Where in the records does the word "agent" appear? Copy each line that holds it.
------ Excerpted data ------
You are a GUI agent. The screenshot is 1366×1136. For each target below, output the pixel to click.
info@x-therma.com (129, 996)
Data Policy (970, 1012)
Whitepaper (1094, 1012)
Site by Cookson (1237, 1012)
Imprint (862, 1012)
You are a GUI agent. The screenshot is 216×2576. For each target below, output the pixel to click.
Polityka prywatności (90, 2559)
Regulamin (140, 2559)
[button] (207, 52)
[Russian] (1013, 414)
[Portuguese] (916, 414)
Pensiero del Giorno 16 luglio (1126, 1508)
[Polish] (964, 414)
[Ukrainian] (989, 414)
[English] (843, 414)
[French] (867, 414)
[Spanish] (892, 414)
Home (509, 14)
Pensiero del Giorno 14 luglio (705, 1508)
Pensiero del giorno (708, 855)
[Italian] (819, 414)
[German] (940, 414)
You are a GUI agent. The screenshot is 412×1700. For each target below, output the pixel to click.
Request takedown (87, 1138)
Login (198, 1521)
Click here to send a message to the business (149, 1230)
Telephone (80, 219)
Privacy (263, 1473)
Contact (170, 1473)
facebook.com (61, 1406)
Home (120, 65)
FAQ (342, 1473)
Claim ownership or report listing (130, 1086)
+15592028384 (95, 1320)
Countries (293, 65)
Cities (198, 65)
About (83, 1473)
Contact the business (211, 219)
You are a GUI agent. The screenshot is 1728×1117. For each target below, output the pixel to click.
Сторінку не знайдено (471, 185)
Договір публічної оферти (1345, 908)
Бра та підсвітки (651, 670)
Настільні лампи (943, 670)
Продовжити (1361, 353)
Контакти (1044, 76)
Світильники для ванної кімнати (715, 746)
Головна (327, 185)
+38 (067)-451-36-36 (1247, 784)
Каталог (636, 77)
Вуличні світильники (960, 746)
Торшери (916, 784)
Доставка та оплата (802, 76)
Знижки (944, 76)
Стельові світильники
------
The completed task —
You are a GUI agent. The screenshot is 1366×1136. For each target below, output the pixel to click.
You are a GUI agent. The screenshot is 216×2576. For each target below, output the pixel to click.
You are a GUI agent. The screenshot is 412×1700. For each target below, output the pixel to click.
You are a GUI agent. The screenshot is 1728×1117. For each target below, output the pixel to click.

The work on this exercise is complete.